= EXERCISE MATERIAL =
- - - - - - -

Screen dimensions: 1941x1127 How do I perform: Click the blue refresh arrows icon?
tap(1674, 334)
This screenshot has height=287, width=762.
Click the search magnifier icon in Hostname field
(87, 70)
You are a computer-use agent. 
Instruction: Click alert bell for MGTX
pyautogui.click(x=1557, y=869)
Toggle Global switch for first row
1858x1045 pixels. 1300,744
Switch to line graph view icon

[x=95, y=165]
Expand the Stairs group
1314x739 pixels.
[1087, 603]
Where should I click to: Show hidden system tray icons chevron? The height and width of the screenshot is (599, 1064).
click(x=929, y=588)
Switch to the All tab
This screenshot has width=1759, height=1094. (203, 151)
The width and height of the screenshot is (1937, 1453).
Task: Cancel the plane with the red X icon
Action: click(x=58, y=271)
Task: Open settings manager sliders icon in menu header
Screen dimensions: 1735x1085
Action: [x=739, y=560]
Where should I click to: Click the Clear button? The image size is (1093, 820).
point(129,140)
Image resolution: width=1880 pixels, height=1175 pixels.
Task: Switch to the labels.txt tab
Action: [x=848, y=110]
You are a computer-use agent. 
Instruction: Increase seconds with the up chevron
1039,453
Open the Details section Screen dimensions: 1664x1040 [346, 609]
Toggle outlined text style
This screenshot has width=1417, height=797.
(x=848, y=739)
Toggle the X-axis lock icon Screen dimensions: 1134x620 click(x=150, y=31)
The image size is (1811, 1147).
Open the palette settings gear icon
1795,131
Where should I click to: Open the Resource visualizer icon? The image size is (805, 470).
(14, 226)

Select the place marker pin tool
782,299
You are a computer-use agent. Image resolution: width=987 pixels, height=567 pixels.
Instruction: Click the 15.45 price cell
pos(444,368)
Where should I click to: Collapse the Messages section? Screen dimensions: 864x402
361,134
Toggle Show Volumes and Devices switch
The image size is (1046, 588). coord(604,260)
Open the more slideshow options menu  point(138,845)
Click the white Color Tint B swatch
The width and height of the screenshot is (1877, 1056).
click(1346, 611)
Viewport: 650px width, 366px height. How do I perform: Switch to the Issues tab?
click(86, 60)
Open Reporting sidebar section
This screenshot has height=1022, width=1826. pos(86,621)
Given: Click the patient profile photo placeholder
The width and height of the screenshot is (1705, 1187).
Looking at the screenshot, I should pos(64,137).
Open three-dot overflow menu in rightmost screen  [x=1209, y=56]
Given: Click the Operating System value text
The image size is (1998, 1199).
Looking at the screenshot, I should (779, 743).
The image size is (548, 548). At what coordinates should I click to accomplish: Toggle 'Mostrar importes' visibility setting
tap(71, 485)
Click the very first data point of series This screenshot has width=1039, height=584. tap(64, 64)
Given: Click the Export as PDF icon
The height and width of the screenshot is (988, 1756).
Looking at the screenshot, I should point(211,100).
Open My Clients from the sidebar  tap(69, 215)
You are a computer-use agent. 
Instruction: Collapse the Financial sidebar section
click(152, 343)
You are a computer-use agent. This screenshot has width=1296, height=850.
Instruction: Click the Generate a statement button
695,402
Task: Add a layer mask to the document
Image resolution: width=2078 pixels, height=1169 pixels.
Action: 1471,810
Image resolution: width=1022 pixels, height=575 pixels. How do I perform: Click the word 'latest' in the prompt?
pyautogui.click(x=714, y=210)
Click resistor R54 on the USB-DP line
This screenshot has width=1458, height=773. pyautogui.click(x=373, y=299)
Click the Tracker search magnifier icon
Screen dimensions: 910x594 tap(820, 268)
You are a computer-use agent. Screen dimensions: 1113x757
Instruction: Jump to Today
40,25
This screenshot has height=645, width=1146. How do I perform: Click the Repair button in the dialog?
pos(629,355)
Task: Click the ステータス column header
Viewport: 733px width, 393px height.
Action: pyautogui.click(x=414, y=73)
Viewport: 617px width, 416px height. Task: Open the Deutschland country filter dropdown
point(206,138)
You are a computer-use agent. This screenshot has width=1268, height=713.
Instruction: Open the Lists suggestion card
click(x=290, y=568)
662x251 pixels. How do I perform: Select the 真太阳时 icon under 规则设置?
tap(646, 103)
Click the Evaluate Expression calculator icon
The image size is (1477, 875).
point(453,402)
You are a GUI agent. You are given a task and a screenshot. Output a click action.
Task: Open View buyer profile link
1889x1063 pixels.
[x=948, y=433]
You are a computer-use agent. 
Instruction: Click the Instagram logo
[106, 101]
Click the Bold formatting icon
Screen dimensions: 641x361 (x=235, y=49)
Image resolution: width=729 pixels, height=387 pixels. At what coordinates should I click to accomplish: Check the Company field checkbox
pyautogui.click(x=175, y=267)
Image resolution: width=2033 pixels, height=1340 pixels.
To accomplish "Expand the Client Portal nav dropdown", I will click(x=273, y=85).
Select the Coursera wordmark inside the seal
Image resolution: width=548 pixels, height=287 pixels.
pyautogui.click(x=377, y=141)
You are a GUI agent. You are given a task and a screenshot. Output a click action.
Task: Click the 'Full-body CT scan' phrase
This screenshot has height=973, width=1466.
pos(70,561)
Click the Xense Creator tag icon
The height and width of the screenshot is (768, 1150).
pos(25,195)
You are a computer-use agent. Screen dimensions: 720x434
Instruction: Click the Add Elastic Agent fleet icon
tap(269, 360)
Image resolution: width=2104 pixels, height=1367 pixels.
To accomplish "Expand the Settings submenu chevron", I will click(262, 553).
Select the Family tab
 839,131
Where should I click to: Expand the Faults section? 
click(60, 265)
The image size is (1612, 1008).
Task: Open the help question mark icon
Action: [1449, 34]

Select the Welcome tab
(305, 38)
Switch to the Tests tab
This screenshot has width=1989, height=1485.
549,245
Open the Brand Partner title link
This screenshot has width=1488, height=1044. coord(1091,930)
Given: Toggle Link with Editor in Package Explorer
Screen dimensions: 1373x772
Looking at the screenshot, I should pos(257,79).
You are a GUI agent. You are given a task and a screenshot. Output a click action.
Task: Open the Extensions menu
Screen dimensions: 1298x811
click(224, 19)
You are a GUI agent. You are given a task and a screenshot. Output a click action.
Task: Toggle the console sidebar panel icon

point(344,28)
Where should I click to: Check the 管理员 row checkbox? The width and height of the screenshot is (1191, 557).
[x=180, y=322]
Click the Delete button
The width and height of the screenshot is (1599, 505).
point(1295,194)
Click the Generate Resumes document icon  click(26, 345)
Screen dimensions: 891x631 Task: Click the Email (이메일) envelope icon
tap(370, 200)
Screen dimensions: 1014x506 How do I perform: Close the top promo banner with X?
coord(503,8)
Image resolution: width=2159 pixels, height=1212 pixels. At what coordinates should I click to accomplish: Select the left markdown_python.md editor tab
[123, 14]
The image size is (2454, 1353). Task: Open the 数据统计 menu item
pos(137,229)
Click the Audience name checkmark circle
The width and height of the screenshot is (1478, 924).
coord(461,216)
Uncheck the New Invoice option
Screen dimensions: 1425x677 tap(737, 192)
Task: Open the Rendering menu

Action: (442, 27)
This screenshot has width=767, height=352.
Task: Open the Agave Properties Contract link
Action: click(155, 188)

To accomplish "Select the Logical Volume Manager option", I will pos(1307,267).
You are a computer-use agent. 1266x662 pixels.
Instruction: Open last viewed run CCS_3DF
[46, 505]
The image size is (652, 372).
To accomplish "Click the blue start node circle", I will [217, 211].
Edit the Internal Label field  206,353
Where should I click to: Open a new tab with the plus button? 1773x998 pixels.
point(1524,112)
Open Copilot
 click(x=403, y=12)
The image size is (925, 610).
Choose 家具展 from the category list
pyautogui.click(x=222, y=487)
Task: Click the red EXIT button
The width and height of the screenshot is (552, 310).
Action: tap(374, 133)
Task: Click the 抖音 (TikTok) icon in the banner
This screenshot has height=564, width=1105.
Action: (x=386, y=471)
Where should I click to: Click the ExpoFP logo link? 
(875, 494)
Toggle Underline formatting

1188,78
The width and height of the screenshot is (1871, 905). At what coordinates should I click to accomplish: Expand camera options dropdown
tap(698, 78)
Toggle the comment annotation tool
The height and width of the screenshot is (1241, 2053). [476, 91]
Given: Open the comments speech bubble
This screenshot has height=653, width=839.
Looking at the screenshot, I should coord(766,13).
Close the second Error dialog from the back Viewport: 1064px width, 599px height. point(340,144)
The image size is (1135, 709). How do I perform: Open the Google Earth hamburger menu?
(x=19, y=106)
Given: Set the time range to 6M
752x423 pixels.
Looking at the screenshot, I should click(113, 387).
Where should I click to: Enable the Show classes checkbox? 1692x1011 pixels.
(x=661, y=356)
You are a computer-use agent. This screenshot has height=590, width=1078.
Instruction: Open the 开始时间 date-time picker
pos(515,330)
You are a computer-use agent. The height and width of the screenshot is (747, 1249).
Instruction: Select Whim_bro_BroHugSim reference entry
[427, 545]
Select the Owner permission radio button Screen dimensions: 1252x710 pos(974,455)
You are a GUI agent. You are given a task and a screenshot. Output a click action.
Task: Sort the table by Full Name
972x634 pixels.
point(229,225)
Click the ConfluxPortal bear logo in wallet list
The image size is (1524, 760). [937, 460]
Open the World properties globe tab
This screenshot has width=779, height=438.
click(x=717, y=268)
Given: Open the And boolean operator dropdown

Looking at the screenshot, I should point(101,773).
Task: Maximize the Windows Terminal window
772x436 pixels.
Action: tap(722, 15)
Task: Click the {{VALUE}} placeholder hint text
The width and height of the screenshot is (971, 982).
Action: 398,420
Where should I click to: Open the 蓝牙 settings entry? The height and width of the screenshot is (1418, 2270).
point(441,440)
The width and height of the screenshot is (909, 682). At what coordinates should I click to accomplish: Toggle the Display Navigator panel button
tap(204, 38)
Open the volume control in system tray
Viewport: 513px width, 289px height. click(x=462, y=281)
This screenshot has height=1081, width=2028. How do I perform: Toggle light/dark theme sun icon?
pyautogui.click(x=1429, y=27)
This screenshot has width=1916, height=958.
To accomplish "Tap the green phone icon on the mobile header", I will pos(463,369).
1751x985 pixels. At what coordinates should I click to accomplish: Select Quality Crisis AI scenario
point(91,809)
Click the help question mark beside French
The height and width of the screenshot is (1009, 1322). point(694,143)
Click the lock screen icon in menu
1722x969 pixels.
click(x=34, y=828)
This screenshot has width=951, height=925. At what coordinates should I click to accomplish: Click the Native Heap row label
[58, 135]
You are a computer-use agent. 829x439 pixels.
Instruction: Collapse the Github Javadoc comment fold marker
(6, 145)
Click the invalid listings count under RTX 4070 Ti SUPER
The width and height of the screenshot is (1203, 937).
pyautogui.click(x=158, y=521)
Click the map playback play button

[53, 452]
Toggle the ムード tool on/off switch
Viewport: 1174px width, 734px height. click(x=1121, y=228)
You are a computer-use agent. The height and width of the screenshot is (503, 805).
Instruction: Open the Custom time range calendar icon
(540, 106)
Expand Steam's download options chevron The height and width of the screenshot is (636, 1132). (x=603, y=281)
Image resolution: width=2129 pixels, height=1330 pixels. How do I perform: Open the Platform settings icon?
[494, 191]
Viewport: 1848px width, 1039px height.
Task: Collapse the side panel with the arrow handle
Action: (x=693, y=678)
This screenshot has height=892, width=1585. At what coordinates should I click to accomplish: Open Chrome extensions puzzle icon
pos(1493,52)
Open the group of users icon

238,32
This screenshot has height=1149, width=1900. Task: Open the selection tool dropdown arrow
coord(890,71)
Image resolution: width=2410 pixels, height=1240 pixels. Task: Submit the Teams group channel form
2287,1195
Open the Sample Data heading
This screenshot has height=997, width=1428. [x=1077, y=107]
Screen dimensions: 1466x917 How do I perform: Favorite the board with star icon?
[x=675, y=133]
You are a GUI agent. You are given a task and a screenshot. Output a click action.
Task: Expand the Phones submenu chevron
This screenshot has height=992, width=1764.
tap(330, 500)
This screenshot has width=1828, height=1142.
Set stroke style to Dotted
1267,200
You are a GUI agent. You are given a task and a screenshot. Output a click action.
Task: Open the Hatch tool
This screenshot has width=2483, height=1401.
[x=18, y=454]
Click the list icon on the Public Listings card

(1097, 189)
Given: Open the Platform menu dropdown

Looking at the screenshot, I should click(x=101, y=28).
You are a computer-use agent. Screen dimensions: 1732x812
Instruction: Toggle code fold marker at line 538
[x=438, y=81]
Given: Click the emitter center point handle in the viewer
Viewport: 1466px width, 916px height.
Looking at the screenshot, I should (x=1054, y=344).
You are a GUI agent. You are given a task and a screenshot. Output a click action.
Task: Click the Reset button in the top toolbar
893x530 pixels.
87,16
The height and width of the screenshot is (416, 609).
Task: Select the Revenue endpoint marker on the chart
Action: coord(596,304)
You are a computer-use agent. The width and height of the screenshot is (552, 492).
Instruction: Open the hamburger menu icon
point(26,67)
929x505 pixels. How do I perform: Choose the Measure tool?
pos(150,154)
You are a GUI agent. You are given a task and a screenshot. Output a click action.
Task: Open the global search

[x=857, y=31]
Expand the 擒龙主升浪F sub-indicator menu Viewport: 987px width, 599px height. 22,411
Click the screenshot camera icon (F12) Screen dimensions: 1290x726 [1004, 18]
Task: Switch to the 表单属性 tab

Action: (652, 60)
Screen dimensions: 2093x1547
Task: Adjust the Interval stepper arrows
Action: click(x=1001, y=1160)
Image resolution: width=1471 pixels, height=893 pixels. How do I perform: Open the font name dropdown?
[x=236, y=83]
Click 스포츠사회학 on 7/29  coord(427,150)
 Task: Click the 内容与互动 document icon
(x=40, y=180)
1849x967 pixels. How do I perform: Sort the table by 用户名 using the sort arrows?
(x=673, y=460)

- - - - - - -

Return, without any change, only the lines from the one containing "Expand the 擒龙主升浪F" through the last line of the entries above.

Expand the 擒龙主升浪F sub-indicator menu Viewport: 987px width, 599px height. 22,411
Click the screenshot camera icon (F12) Screen dimensions: 1290x726 [1004, 18]
Task: Switch to the 表单属性 tab

Action: (652, 60)
Screen dimensions: 2093x1547
Task: Adjust the Interval stepper arrows
Action: click(x=1001, y=1160)
Image resolution: width=1471 pixels, height=893 pixels. How do I perform: Open the font name dropdown?
[x=236, y=83]
Click 스포츠사회학 on 7/29  coord(427,150)
 Task: Click the 内容与互动 document icon
(x=40, y=180)
1849x967 pixels. How do I perform: Sort the table by 用户名 using the sort arrows?
(x=673, y=460)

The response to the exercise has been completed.